[What you need to do] Each line below has to be output exactly, from first to last.

╔══

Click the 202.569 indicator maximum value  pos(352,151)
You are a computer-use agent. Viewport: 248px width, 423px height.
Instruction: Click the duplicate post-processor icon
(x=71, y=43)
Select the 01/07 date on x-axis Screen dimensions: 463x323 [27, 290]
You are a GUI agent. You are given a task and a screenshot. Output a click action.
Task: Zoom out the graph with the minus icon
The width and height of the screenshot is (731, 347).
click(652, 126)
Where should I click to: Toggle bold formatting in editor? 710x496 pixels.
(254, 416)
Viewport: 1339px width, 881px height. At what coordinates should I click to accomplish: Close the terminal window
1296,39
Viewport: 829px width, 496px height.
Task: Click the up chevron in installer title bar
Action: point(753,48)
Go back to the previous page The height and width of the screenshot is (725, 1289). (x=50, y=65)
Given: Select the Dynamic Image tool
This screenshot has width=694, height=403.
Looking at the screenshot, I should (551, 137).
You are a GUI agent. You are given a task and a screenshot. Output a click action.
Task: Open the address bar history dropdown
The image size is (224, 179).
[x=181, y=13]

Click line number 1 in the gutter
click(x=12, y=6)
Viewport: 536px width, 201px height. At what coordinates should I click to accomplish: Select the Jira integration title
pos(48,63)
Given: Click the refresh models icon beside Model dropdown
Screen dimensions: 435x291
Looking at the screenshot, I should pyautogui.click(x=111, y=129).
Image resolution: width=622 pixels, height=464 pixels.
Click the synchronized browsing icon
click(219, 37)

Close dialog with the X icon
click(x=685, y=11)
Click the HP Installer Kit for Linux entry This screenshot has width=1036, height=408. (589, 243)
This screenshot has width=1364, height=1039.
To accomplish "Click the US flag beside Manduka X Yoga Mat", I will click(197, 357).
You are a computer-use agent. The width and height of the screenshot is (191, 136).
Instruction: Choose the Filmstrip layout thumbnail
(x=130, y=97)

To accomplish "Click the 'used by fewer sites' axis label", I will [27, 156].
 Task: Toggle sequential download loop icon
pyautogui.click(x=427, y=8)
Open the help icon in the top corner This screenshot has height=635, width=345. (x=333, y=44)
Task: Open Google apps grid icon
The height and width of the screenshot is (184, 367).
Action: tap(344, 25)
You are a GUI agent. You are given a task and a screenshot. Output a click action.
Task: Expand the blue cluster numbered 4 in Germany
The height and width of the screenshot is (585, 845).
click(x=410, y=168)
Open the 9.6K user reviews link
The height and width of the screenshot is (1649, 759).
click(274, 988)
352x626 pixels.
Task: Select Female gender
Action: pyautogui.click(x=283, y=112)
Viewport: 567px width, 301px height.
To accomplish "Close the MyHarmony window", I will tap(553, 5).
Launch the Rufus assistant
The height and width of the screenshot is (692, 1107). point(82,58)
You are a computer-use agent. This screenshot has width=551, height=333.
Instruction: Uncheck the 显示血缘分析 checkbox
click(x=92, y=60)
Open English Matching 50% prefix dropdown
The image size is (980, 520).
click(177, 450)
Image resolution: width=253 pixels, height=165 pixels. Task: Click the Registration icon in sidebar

╚══

[Completed task]
Click the 202.569 indicator maximum value  pos(352,151)
You are a computer-use agent. Viewport: 248px width, 423px height.
Instruction: Click the duplicate post-processor icon
(x=71, y=43)
Select the 01/07 date on x-axis Screen dimensions: 463x323 [27, 290]
You are a GUI agent. You are given a task and a screenshot. Output a click action.
Task: Zoom out the graph with the minus icon
The width and height of the screenshot is (731, 347).
click(652, 126)
Where should I click to: Toggle bold formatting in editor? 710x496 pixels.
(254, 416)
Viewport: 1339px width, 881px height. At what coordinates should I click to accomplish: Close the terminal window
1296,39
Viewport: 829px width, 496px height.
Task: Click the up chevron in installer title bar
Action: point(753,48)
Go back to the previous page The height and width of the screenshot is (725, 1289). (x=50, y=65)
Given: Select the Dynamic Image tool
This screenshot has width=694, height=403.
Looking at the screenshot, I should (551, 137).
You are a GUI agent. You are given a task and a screenshot. Output a click action.
Task: Open the address bar history dropdown
The image size is (224, 179).
[x=181, y=13]

Click line number 1 in the gutter
click(x=12, y=6)
Viewport: 536px width, 201px height. At what coordinates should I click to accomplish: Select the Jira integration title
pos(48,63)
Given: Click the refresh models icon beside Model dropdown
Screen dimensions: 435x291
Looking at the screenshot, I should pyautogui.click(x=111, y=129).
Image resolution: width=622 pixels, height=464 pixels.
Click the synchronized browsing icon
click(219, 37)

Close dialog with the X icon
click(x=685, y=11)
Click the HP Installer Kit for Linux entry This screenshot has width=1036, height=408. (589, 243)
This screenshot has width=1364, height=1039.
To accomplish "Click the US flag beside Manduka X Yoga Mat", I will click(197, 357).
You are a computer-use agent. The width and height of the screenshot is (191, 136).
Instruction: Choose the Filmstrip layout thumbnail
(x=130, y=97)

To accomplish "Click the 'used by fewer sites' axis label", I will [27, 156].
 Task: Toggle sequential download loop icon
pyautogui.click(x=427, y=8)
Open the help icon in the top corner This screenshot has height=635, width=345. (x=333, y=44)
Task: Open Google apps grid icon
The height and width of the screenshot is (184, 367).
Action: tap(344, 25)
You are a GUI agent. You are given a task and a screenshot. Output a click action.
Task: Expand the blue cluster numbered 4 in Germany
The height and width of the screenshot is (585, 845).
click(x=410, y=168)
Open the 9.6K user reviews link
The height and width of the screenshot is (1649, 759).
click(274, 988)
352x626 pixels.
Task: Select Female gender
Action: pyautogui.click(x=283, y=112)
Viewport: 567px width, 301px height.
To accomplish "Close the MyHarmony window", I will tap(553, 5).
Launch the Rufus assistant
The height and width of the screenshot is (692, 1107). point(82,58)
You are a computer-use agent. This screenshot has width=551, height=333.
Instruction: Uncheck the 显示血缘分析 checkbox
click(x=92, y=60)
Open English Matching 50% prefix dropdown
The image size is (980, 520).
click(177, 450)
Image resolution: width=253 pixels, height=165 pixels. Task: Click the Registration icon in sidebar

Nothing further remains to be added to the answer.